## Provided material
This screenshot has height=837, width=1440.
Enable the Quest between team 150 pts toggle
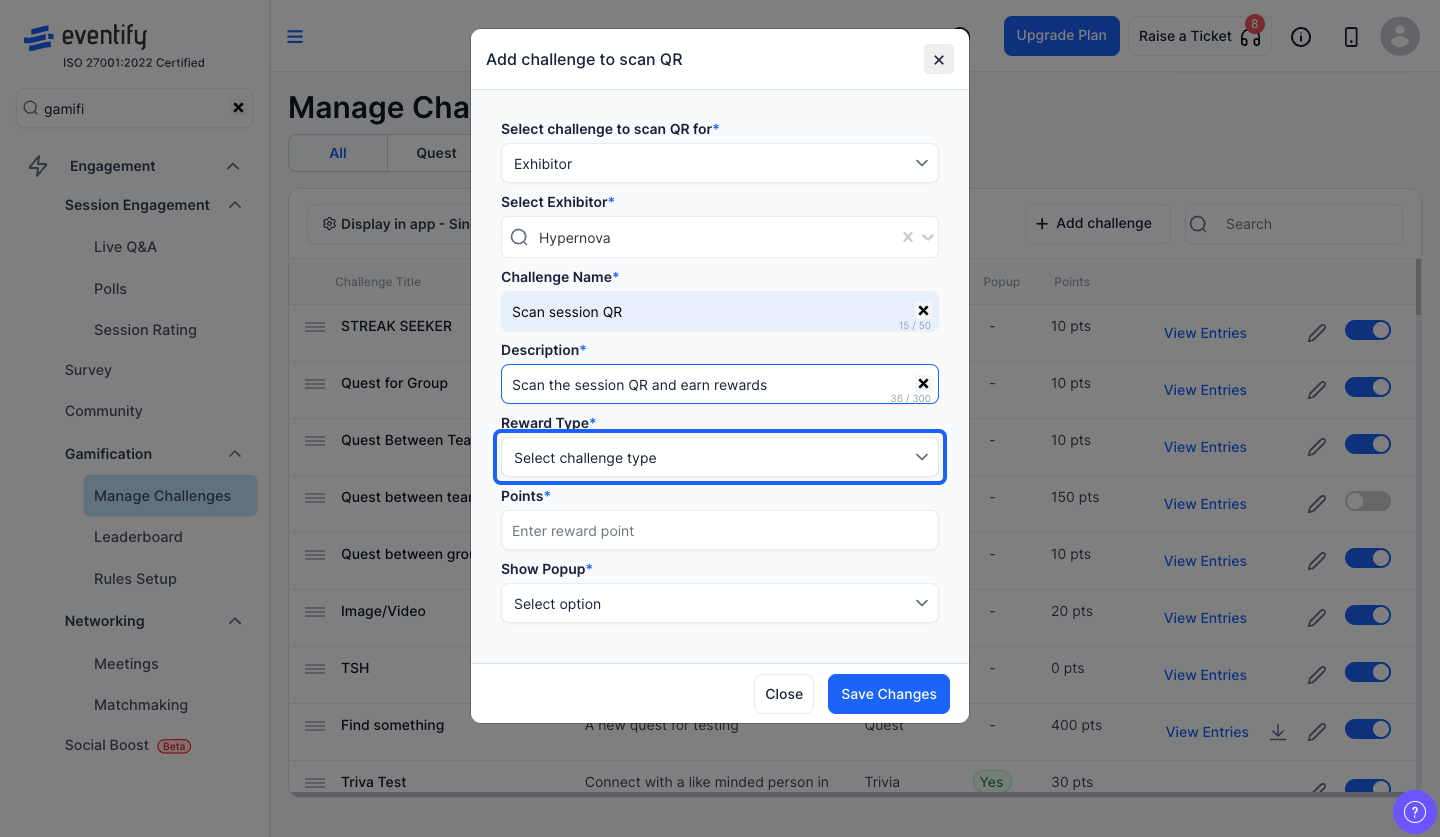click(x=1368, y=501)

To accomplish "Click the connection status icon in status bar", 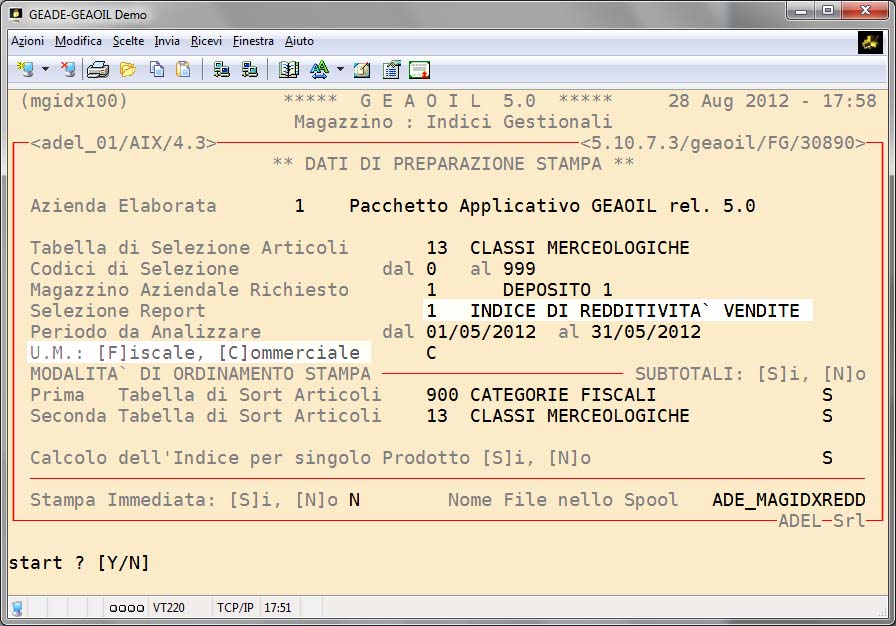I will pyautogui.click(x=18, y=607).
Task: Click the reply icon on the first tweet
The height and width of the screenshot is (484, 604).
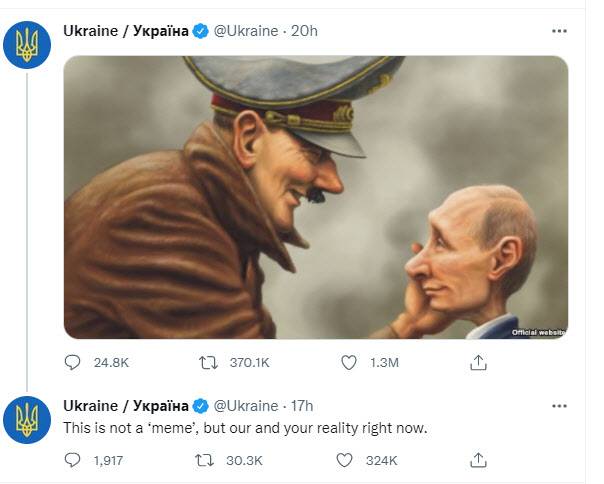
...
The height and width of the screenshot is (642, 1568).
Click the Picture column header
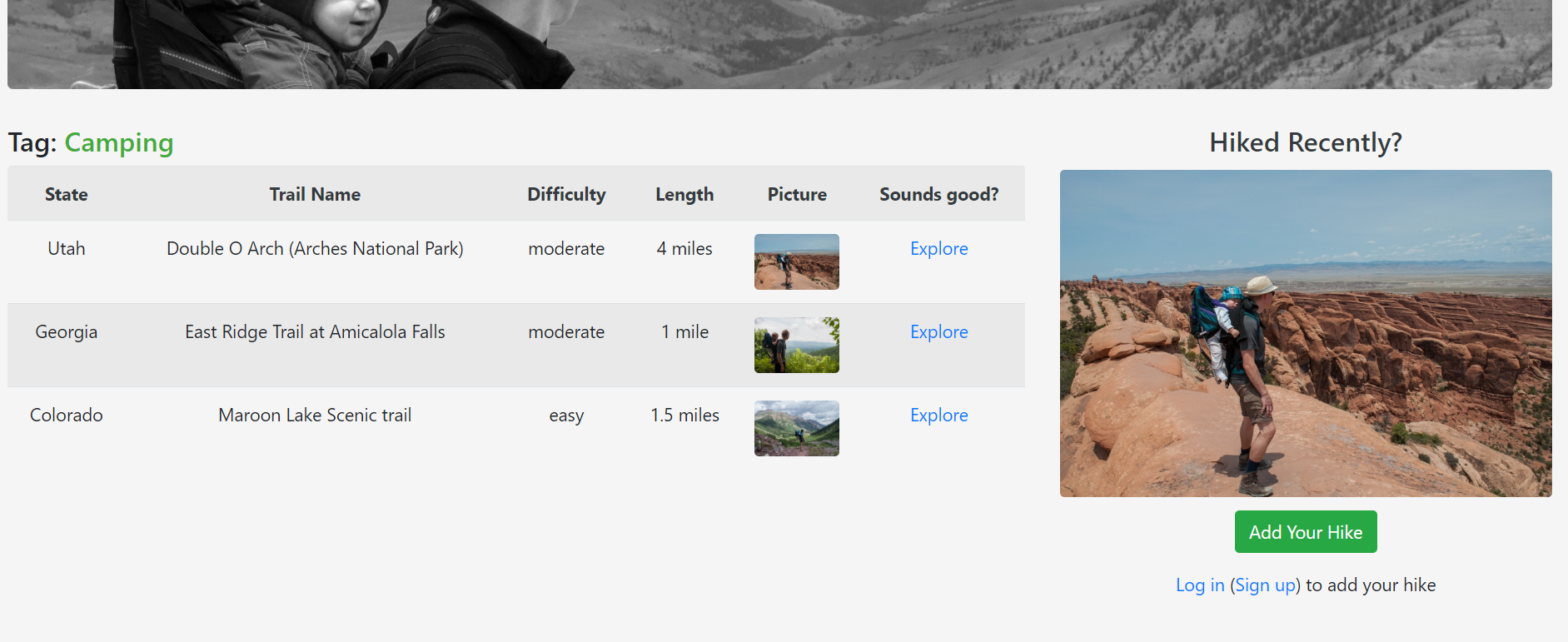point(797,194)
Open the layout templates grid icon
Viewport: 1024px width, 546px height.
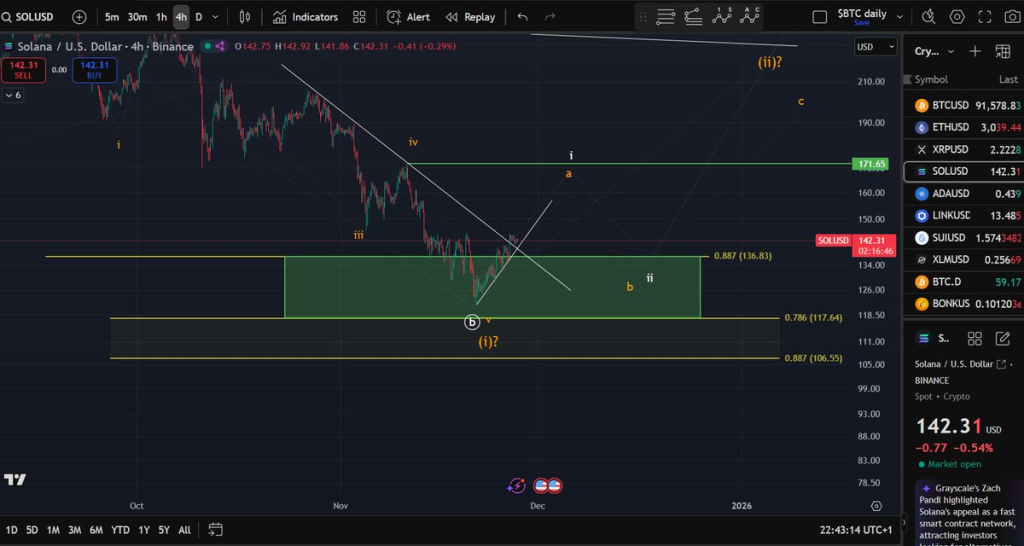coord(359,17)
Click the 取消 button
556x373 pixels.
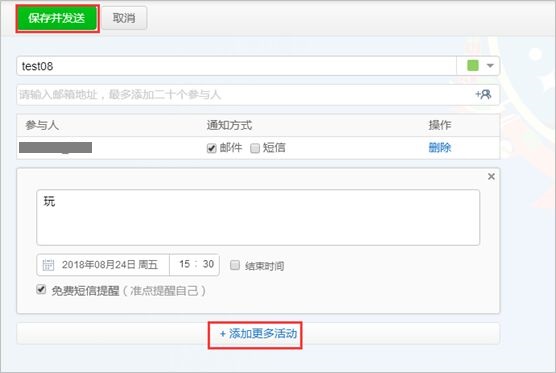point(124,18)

## Activity
Whenever a line above includes "screenshot", copy it in full.

## Exercise solution
This screenshot has height=837, width=1440.
The height and width of the screenshot is (484, 604).
The height and width of the screenshot is (642, 1568).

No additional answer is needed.